As the dance numbers are perfected, the polythene is pulled off the red carpet and Jack Nicholson is given his annual respray and tune-up, one question about the Academy Awards lingers in the air, pertinent but unasked. What, in their 86th year, do the Oscars actually mean?
Sensible answers could fall anywhere between "diddly-squat" and "the nearest thing we have to an objective measure of quality in commercial cinema".
But in a year in which two unusually strong front-runners, 12 Years A Slave and Gravity, offer impressive but wildly different accounts of what film can achieve, the question seems especially worth asking.
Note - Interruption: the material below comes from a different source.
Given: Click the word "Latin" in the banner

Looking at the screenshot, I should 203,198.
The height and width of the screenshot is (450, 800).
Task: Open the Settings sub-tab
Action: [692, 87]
Perhaps it's healthiest to see the Oscars not as the last word on what matters in film, or even the first, but as the industry's annual snapshot of itself at what it believes to be its best – a kind of communal selfie that will, hopefully, be looked back on with pride rather than through parted fingers.
That's why I hope 12 Years A Slave is named Best Picture tomorrow night, even though I think Gravity is, by a hair's breadth, the better film.
Does that make sense? Maybe not. In another 86 years, we'll know for sure.
"It's time." That two-word slogan has appeared all over the campaign literature for 12 Years A Slave, reminding voters that a Best Picture win for Steve McQueen's slave-trade drama would echo far beyond the photo calls and speeches.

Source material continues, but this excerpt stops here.